Still an open question of whether we need any additional monitoring of the goofys mount or if other monitoring would pick this up (e.g. if images can't be viewed, error logs etc)?
Externally, it should be possible to extend https://github.com/IDR/upptime to monitor specific endpoints testing images available via goofys
e.g. https://github.com/IDR/upptime/blob/9932b00f1b53c1e0aa53ac1ed6c715bde2fc49cc/.upptimerc.yml#L84-L85
Internally, the best strategy would be to make use Prometheus e.g. by defining custom alert rules like https://github.com/IDR/deployment/blob/368051656c541d315c3cc77b59762f964abf972a/ansible/idr-ftp-monitoring.yml#L23.
To compare goofys and geesefs (similar to benchmark test at https://github.com/yandex-cloud/geesefs/blob/master/bench/README.md#goofys-tests), lets compare speed of getPixels()
with https://github.com/IDR/idr-utils/pull/55/commits/1f4c0bacfdf433f2d074c4079f66841ccca3149f using goofys and then with geesefs.

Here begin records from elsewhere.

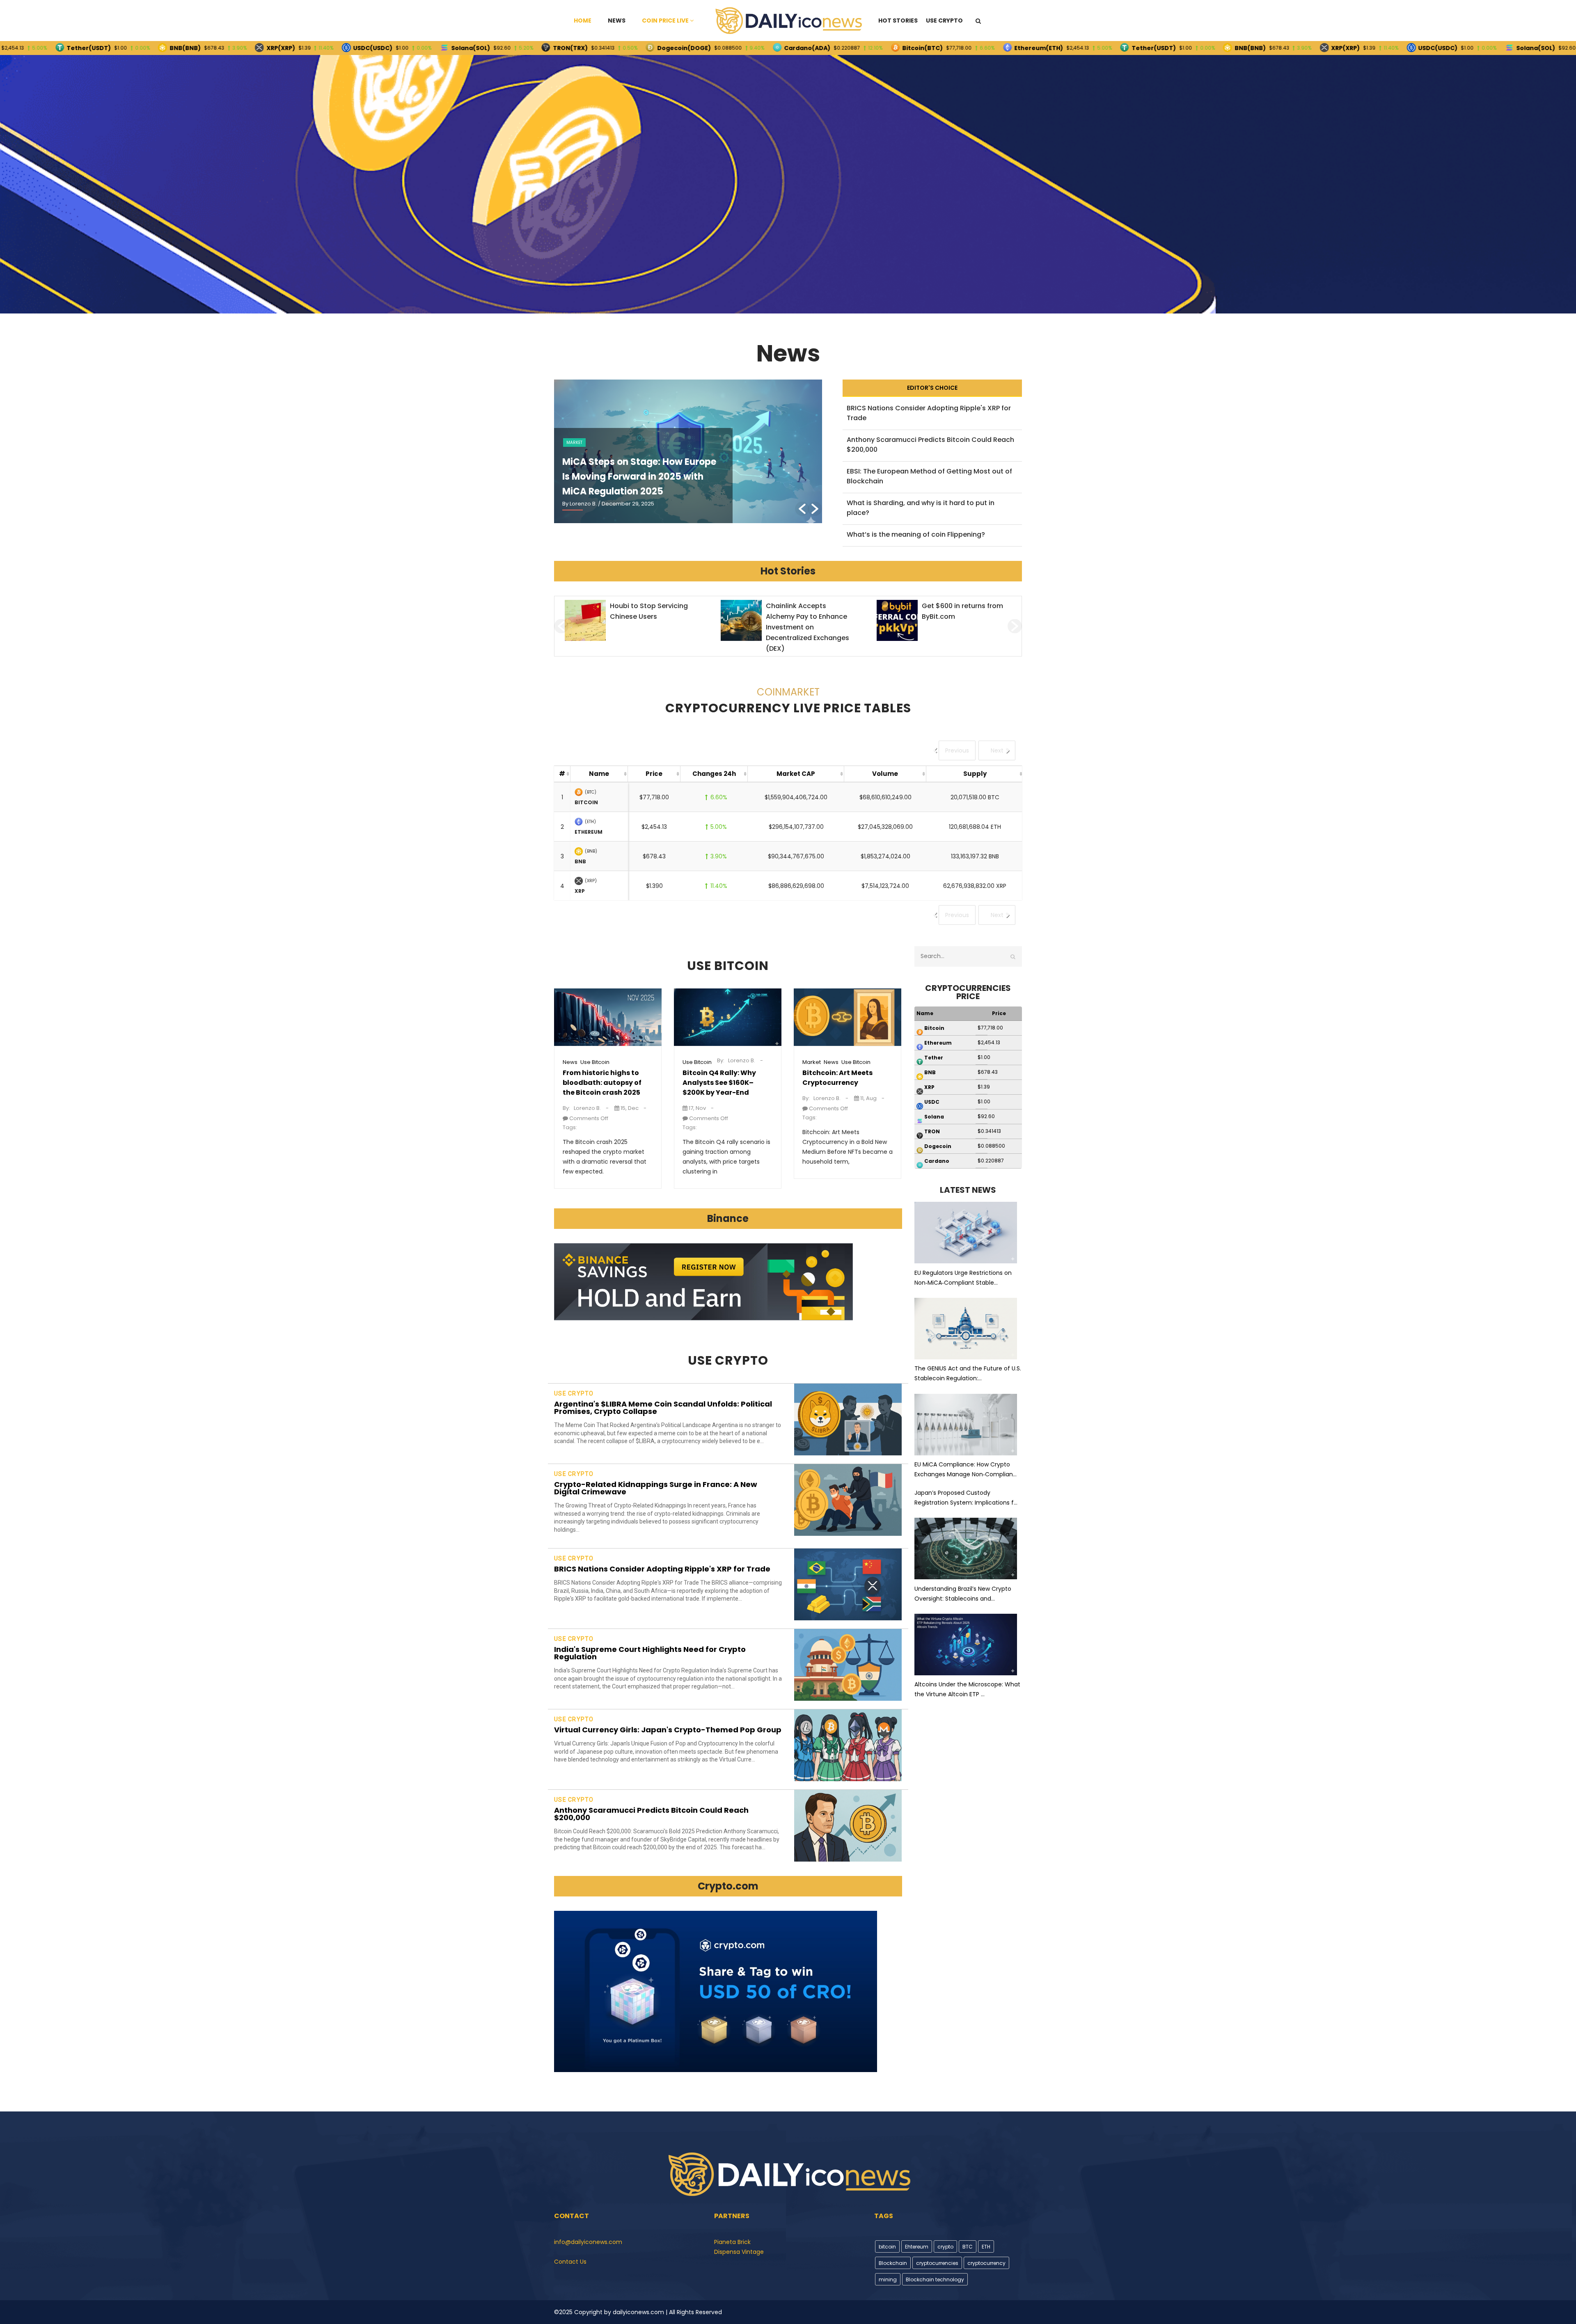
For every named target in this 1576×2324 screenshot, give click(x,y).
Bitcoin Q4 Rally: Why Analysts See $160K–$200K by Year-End (719, 1082)
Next (997, 750)
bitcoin (887, 2246)
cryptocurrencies (937, 2263)
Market (811, 1062)
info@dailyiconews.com (588, 2242)
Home (582, 20)
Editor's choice (932, 388)
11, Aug (868, 1098)
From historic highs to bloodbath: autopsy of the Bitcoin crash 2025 (602, 1082)
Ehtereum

Let's pick a couple of different idr0011 plates each time... Check a single plane at a time
On idr-testing
...
python check_pixels.py Plate:5394 --max-planes=sizeC --timing > ~/check_pix_timing_idr0011_5394sizeC.log
bash-4.2$ grep Ratio check_pix_timing_idr0011_5394sizeC.log
Ratio of local/IDR timing for 3 planes is 9.584544730914489 Image: 2850276
Ratio of local/IDR timing for 3 planes is 8.825775907082182 Image: 2850277
Ratio of local/IDR timing for 3 planes is 6.716267716681221 Image: 2850278
Ratio of local/IDR timing for 3 planes is 7.901181375504938 Image: 2850279
Ratio of local/IDR timing for 3 planes is 6.4885706177715745 Image: 2850280
Ratio of local/IDR timing for 3 planes is 6.728097131051076 Image: 2850281
Ratio of local/IDR timing for 3 planes is 7.33852890229974 Image: 2850282
...
Install geesefs
(base) [wmoore@test120-omeroreadwrite ~]$ wget https://github.com/yandex-cloud/geesefs/releases/latest/download/geesefs-linux-amd64
(base) [wmoore@test120-omeroreadwrite ~]$ chmod +x geesefs-linux-amd64
(base) [wmoore@test120-omeroreadwrite ~]$ mv geesefs-linux-amd64 geesefs
(base) [wmoore@test120-omeroreadwrite ~]$ sudo cp geesefs /usr/local/bin
(base) [wmoore@test120-omeroreadwrite ~]$ which geesefs
/usr/local/bin/geesefs
Test mount a bucket...
(base) [wmoore@test120-omeroreadwrite ~]$ sudo mkdir /bia-integrator-data-geesefs
(base) [wmoore@test120-omeroreadwrite ~]$ sudo /usr/local/bin/geesefs --endpoint https://uk1s3.embassy.ebi.ac.uk/ -o allow_other bia-integrator-data /bia-integrator-data-geesefs
s3.INFO anonymous bucket detected
main.INFO File system has been successfully mounted.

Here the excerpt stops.